- What to produce -
Check every line of the data and copy the ones where "computer" appears.

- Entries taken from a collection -

┏━━

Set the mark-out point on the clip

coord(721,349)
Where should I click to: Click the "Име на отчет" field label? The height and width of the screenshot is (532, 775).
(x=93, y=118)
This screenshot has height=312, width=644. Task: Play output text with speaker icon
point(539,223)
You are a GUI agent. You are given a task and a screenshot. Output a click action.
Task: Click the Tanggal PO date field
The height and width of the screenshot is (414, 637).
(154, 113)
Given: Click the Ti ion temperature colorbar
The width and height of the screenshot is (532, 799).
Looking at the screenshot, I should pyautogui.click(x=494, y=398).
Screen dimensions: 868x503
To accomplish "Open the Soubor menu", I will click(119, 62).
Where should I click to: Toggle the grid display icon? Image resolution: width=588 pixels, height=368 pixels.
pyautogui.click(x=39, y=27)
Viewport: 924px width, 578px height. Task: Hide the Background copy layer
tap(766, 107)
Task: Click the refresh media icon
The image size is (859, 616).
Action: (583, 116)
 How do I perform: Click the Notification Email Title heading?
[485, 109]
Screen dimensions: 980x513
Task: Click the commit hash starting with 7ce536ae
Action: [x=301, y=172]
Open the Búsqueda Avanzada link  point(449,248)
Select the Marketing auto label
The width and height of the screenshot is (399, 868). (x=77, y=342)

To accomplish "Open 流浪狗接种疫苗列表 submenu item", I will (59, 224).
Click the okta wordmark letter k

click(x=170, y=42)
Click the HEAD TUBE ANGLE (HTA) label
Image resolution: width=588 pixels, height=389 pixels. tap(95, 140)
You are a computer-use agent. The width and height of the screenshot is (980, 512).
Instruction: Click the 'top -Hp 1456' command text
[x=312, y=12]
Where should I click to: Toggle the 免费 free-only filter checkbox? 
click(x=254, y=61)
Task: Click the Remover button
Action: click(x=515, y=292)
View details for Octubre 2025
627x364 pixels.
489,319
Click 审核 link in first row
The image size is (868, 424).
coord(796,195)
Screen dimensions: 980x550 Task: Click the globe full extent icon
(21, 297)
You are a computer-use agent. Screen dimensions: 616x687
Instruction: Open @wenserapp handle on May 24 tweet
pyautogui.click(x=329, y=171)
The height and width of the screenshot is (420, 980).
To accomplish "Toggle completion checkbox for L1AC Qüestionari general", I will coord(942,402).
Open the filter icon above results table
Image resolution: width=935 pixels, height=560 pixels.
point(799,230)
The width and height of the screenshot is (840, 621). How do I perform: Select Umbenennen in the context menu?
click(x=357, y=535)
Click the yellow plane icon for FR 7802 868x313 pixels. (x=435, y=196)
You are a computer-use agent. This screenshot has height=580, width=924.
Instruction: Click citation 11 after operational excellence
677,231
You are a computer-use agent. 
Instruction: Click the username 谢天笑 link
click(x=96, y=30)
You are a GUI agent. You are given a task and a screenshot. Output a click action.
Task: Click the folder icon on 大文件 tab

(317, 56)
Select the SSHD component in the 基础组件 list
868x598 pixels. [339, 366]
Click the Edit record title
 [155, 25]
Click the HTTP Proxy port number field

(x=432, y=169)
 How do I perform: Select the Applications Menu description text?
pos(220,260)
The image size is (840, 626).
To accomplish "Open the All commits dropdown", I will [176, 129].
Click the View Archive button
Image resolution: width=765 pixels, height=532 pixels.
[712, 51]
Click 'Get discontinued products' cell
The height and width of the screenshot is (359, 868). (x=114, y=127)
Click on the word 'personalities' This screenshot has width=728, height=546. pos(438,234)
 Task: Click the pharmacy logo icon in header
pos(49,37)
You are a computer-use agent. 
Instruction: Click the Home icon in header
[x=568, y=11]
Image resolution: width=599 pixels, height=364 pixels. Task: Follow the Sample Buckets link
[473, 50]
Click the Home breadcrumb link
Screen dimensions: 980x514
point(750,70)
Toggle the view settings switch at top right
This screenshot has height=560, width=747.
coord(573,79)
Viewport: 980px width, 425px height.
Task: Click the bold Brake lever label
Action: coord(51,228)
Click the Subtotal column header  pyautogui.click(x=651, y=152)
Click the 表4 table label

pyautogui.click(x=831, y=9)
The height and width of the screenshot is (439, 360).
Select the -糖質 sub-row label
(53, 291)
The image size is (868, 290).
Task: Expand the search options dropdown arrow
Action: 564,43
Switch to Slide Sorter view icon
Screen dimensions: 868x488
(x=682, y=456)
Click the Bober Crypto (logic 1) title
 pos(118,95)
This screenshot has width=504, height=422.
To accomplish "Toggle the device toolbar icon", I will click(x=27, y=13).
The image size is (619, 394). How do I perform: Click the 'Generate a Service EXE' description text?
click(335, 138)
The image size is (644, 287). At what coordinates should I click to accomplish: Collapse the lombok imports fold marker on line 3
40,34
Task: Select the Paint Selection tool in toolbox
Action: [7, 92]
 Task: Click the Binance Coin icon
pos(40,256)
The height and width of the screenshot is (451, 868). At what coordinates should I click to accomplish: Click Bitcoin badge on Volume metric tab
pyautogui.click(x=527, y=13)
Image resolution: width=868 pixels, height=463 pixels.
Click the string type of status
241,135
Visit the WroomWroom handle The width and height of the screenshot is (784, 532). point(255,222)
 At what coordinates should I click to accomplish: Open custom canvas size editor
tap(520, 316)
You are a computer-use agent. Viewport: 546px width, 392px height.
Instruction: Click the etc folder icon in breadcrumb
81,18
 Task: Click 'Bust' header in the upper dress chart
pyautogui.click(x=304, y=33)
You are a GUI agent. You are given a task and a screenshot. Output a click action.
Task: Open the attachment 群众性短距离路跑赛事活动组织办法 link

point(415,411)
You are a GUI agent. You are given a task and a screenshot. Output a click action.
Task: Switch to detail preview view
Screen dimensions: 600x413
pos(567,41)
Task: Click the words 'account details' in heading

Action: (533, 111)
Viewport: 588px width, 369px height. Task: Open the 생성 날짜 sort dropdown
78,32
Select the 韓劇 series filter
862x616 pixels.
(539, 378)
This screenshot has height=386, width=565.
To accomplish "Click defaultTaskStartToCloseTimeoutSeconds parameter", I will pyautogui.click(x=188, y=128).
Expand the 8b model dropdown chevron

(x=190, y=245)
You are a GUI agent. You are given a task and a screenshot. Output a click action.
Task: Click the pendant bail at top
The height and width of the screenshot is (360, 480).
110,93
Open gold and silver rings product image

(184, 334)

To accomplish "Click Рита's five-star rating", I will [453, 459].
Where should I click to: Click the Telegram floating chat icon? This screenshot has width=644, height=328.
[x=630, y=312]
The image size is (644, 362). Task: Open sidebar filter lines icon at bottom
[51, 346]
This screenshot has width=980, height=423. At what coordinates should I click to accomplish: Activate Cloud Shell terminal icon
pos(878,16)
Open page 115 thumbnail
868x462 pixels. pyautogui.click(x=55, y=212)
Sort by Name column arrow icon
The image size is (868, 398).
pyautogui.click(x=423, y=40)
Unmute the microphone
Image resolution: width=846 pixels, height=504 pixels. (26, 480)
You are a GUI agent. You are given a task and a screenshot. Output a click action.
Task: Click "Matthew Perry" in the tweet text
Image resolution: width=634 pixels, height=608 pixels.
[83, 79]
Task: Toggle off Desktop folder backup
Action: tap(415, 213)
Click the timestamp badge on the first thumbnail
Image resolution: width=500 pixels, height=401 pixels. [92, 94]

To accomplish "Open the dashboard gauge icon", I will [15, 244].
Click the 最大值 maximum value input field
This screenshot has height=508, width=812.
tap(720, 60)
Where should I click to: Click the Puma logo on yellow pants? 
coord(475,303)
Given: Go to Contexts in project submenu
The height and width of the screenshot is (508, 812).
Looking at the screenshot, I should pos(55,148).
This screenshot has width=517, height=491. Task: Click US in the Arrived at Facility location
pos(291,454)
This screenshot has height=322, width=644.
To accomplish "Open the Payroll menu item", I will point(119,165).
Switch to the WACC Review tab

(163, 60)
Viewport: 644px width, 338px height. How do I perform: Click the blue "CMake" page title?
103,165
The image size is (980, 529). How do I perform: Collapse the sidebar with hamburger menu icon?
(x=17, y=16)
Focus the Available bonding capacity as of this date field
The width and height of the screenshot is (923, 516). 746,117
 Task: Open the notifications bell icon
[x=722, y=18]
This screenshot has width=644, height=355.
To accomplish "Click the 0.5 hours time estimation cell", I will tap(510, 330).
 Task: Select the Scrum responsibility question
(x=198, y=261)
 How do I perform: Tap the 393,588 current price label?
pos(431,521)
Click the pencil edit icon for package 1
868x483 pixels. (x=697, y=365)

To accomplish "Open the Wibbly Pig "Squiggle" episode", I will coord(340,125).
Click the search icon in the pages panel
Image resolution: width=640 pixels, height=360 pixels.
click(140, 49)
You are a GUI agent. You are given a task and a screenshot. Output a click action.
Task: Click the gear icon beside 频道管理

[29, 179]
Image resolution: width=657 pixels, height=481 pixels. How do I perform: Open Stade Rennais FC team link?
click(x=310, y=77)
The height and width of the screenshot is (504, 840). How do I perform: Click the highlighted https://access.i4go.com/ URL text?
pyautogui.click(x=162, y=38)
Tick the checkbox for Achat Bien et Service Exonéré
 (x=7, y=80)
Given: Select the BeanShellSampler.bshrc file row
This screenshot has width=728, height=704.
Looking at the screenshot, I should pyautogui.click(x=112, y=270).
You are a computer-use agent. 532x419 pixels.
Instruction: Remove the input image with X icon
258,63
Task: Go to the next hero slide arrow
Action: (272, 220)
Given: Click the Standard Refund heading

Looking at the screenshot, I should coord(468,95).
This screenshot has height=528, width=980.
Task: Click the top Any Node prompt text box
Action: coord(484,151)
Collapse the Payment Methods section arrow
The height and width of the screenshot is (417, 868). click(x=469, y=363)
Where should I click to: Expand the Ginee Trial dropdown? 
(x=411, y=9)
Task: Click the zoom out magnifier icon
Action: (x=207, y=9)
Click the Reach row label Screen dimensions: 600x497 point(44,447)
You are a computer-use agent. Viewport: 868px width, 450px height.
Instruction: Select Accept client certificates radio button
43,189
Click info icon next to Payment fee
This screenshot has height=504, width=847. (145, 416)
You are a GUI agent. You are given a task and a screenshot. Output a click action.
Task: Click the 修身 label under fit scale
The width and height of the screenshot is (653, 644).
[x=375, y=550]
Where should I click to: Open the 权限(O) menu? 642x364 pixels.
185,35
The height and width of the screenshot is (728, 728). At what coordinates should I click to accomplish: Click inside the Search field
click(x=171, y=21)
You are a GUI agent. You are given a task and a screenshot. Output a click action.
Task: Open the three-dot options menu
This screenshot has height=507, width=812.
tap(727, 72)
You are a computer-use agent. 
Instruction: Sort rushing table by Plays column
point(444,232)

┗━━

- Problem solution -
You are a computer-use agent. The width and height of the screenshot is (980, 512).
You are a computer-use agent. Screen dimensions: 616x687
You are a computer-use agent. This screenshot has height=580, width=924.
You are a computer-use agent. 
You are a computer-use agent. 
You are a computer-use agent. Viewport: 546px width, 392px height.
You are a computer-use agent. 532x419 pixels.
You are a computer-use agent. Viewport: 868px width, 450px height.
You are a computer-use agent. 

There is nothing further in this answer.